Benedictine monk and reformer, archbishop of Canterbury. Born at Baltonsborough, near Glastonbury, of a noble family with royal connections, he was educated at Glastonbury, joined the household of his uncle Athelm, archbishop of Canterbury, and then the court of King Athelstan. In 935, accused of ‘studying the vain poems and futile stories of the pagans and of being a magician’, he was expelled from court. He now nearly got married, but instead made private monastic vows and was ordained priest by Elphege, bishop of Winchester, on the same day as his friend Ethelwold. He then returned to Glastonbury, living as a hermit and practising the crafts of painting, embroidery, and metalwork. In 939 Edmund became king of Wessex, recalled Dunstan to court, and after a narrow escape from death while hunting near Cheddar Gorge, installed him as abbot of Glastonbury, endowing the monastery generously. The Danish invasions and the hostility of the local magnates had previously extinguished monastic life in England. This restoration, under the Rule of St Benedict, was to be one of Dunstan's principal achievements: it began in 940; from that date until 1539 Benedictine life in England continued without interruption.

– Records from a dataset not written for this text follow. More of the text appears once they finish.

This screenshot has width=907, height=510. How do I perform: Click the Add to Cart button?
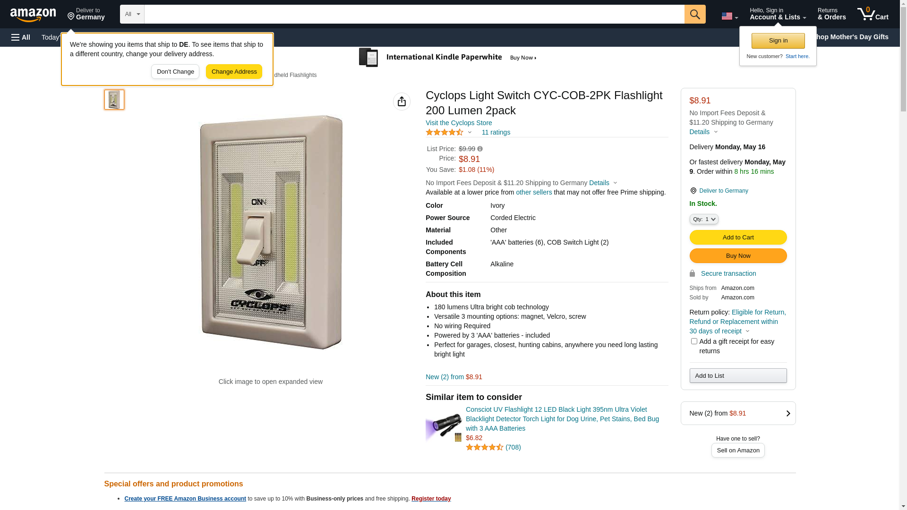(738, 238)
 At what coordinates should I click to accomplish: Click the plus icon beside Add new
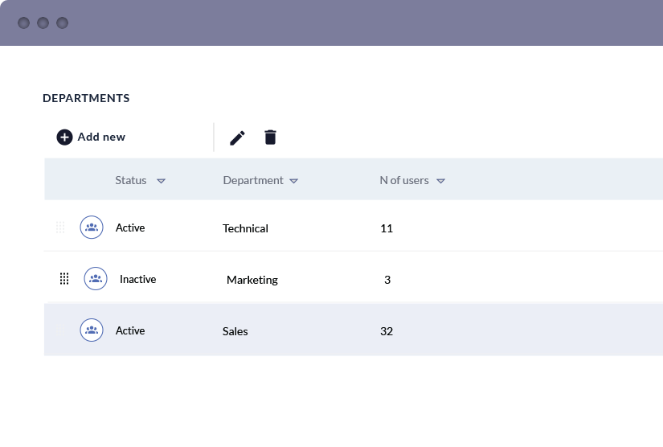[64, 137]
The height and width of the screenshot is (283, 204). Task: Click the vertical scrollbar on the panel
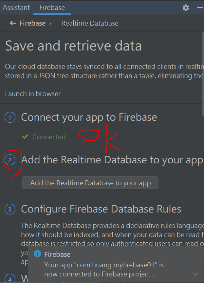click(203, 74)
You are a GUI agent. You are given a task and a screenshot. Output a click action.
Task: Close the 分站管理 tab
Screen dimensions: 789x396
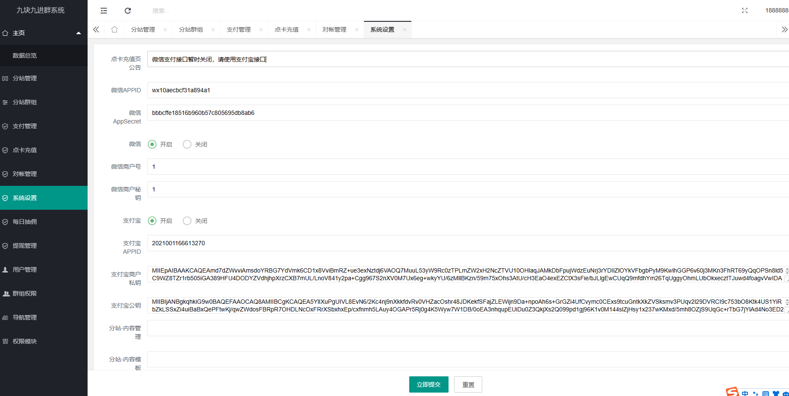pyautogui.click(x=165, y=30)
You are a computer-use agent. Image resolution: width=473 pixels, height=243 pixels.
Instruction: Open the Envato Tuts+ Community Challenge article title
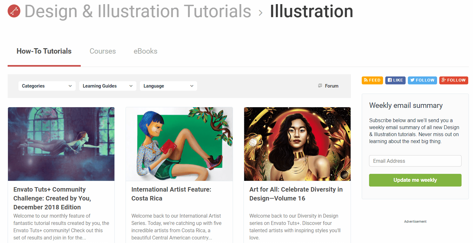coord(52,198)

Dunstan attracted disciples, enlarged the buildings, and gave new life to an establishment of great antiquity.

Under King Edred (946–55) Dunstan was entrusted with part of the royal treasure, which he kept at Glastonbury, and was left £200 in the king's will for the people of Somerset and Devon. Edred, like Edmund, was buried at Glastonbury. With the accession of Edwy in 955 Dunstan's fortunes changed again. His enemies at court contrived his exile: he went to Mont Blandin (Ghent) and there saw for the first time a monastery of the reformed continental type, of which he had heard at Athelstan's court. He was recalled by King Edgar, who made him in 957 bishop of Worcester, in 959 bishop of London, and in 960 archbishop of Canterbury. Thus began the fruitful collaboration between king and archbishop which reformed the Church in England largely through the monastic Order, and was regarded after the Conquest as a ‘golden age’. Dunstan was personally responsible for the reform of Glastonbury, Malmesbury, Bath, Athelney, Muchelney, and Westminster; his friends Ethelwold and Oswald were made bishops; and the promulgation of the Regularis Concordia in c.970 marked the success of the movement he had started at Glastonbury years before. Important features of this monasticism were its close dependence on the royal power for protection, not least against the local lay lords, its liturgical additions, including prayers for the royal family, and its insistence on the importance of the scriptorium and the workshops.

Dunstan's influence spread far wider than the monastic Order. He was a zealous diocesan bishop; he insisted on the observance of marriage laws and on fasting; he built and repaired churches and often acted as judge; he also inspired some of Edgar's laws, especially the codes of Wihtbordecctan and of Andover. The former contains a passage in which the archbishop and the king together command the payment of tithes. The laws of Andover command Peter-pence and other church taxes to be paid with heavy fines for neglecting them, and enjoin the practice of some handicraft on every priest. Dunstan had a considerable personal influence on Edgar, deferred his coronation for fourteen years (possibly for scandalous conduct, see Wulfhilda) and modified the coronation rite, some of which survives to the present day.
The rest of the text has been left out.